Thought about doing a live blog play by play of the debate, but discovered the same thing going on at MSNBC done by no other than Keith Olbermann. He does it far better than I ever could. Though my one question is, what is John Edwards doing when he's writing notes? Looks like he's drawing pictures...boxes, arrows, and quotes. Me? I'd be drawing palm trees and seagulls. But that's just me.
Ever have one of those days where you feel like there's something wrong, but you just can't put your finger on it? You feel slightly discomfited, out of sorts, irritated and uneasy? Check to make sure your shirt isn't on backward. You'll be glad you did.

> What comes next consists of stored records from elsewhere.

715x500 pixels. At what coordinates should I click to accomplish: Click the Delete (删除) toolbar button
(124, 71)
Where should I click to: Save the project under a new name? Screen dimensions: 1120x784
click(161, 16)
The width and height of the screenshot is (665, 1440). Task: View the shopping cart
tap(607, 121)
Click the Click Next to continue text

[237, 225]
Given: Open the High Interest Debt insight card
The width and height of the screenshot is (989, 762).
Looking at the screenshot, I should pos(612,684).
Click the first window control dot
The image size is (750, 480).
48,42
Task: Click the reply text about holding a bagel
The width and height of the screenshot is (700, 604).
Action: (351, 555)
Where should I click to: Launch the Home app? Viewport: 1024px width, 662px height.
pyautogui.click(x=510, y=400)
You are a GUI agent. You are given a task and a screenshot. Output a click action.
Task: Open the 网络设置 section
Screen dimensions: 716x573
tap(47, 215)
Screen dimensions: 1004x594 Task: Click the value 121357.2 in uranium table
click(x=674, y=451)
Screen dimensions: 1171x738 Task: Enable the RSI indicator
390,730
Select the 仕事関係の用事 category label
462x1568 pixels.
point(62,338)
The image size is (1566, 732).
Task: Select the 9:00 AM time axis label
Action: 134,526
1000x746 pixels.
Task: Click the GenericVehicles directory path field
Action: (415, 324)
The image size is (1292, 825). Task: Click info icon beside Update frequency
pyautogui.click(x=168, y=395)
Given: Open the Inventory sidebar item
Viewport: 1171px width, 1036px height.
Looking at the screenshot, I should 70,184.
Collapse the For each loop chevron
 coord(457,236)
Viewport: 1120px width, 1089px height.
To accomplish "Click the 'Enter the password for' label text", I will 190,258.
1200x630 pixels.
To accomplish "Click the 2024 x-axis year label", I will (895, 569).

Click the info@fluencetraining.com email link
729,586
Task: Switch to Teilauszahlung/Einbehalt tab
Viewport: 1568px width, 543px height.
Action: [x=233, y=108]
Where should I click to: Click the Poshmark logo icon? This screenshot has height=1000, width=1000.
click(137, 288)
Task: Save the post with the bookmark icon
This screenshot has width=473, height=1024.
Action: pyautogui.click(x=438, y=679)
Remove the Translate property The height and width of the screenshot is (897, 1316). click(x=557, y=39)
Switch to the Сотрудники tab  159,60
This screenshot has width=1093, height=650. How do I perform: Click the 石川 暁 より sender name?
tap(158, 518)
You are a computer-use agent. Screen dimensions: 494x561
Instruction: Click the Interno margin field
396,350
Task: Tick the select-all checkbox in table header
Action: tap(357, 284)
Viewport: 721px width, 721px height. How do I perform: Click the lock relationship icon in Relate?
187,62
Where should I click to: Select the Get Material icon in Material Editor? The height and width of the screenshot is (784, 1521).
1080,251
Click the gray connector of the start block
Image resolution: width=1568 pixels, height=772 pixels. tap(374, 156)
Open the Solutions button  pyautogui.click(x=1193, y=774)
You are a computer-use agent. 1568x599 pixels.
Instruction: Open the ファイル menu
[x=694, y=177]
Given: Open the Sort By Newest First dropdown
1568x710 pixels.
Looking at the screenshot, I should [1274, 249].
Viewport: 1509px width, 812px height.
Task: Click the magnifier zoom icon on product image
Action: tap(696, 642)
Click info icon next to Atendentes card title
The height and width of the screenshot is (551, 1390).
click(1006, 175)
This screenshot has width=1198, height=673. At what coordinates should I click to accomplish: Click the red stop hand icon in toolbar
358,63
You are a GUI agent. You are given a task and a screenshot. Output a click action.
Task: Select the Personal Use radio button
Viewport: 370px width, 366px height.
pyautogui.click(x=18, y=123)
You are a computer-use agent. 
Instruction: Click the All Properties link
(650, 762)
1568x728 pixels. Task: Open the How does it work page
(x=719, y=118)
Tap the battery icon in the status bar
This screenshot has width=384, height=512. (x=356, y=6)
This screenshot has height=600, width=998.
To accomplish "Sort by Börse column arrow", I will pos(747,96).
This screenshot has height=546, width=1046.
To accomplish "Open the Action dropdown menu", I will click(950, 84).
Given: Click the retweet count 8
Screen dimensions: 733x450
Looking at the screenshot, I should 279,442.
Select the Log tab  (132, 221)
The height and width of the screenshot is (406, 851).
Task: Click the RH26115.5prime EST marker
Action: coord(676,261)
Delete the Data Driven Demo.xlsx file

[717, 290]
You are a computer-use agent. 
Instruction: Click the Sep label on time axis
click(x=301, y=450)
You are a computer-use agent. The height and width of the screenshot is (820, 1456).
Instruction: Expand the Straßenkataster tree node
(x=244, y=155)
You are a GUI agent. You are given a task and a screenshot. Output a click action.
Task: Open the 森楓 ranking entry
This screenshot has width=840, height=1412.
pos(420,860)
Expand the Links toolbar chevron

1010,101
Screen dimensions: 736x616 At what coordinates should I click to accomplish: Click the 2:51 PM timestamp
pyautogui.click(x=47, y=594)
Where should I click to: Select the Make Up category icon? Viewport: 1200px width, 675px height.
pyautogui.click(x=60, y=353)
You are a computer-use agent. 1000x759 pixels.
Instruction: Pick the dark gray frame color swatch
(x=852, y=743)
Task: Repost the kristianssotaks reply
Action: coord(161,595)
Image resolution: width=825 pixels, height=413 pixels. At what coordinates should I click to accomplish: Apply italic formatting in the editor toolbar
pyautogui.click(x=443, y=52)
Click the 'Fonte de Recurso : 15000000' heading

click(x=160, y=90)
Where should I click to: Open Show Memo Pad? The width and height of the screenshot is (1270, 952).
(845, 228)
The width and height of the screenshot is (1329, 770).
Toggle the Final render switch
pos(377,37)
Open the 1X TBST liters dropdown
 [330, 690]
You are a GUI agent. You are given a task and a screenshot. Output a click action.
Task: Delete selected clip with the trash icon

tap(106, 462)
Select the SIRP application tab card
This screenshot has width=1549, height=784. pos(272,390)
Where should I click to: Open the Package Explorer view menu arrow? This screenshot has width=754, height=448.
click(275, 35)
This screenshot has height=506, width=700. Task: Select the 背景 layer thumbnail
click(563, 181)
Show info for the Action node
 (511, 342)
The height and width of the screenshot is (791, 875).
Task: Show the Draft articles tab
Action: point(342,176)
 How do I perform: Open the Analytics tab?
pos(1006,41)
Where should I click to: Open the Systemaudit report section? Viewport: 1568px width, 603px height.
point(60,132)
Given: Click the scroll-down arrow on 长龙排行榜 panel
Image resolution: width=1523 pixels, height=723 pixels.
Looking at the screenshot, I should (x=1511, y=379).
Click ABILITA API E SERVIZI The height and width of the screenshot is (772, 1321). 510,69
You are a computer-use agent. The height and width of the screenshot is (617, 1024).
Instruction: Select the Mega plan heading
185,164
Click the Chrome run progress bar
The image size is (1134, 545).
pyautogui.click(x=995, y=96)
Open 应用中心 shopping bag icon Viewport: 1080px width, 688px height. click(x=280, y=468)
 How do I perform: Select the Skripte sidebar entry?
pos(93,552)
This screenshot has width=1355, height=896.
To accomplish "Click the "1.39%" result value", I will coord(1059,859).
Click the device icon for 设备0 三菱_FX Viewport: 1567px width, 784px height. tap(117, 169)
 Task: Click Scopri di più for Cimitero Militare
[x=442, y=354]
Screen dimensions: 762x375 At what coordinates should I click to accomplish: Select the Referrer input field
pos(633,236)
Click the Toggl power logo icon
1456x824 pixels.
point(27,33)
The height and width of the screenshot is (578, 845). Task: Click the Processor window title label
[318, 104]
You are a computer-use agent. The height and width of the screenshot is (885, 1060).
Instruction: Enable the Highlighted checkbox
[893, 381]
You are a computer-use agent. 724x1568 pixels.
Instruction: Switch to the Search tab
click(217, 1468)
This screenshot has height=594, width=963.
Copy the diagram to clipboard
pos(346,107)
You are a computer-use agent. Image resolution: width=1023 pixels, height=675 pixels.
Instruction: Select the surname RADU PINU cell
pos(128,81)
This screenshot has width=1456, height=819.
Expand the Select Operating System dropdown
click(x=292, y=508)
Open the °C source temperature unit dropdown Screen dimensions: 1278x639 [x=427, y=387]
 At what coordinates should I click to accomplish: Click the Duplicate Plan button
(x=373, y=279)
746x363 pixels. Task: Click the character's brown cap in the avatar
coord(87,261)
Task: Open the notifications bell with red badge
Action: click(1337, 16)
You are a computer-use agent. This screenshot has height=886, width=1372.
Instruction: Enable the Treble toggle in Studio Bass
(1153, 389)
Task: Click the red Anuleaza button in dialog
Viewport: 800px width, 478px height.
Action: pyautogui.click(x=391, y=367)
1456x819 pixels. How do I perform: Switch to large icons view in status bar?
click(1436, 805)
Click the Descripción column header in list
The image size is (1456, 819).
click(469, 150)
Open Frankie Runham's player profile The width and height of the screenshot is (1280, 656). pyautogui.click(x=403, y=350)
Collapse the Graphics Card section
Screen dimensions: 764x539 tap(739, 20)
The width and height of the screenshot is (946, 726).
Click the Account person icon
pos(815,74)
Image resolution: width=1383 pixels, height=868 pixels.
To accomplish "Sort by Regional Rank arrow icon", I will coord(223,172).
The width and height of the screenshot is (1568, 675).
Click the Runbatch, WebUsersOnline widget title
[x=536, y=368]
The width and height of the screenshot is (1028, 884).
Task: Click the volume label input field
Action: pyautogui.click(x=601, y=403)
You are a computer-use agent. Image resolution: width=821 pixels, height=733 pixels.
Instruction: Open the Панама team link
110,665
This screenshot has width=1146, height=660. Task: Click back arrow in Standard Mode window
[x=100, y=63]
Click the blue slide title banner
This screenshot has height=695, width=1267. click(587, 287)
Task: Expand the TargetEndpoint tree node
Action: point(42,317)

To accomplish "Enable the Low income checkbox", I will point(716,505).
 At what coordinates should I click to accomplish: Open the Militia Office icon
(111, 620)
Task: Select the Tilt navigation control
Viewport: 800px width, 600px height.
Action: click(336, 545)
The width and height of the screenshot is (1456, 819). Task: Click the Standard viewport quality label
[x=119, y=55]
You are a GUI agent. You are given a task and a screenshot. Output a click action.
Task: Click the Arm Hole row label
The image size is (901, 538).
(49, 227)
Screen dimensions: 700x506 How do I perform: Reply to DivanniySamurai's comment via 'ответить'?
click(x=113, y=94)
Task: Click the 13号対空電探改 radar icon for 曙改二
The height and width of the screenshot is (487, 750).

Singing "How Soon Is Now" by The Smiths out loud in a library is a bad thing. So is making phone calls on your cellphone. That being said, it doesn't stop people from doing it. Honestly though, I think we need karaoke night at the school...people just want to sing. I can tell. The flip cup tournament got cancelled due it's tenuous connection to binge drinking, yet the Friday night kegger in the gym went on as scheduled. Yeah, we're a big honking double standard. But is that the legal way, do as I say, not as I do? When the guard for the parking lot can sit in the cafeteria for an hour and a half drinking coffee with the maintenance staff, why should we be surprised that the ambition around here is distinctly lacking?
Wow, I never knew how to pack a brain. Now I do. And don't worry, you can get your instructions in Spanish too. Keep your cerebro fresco!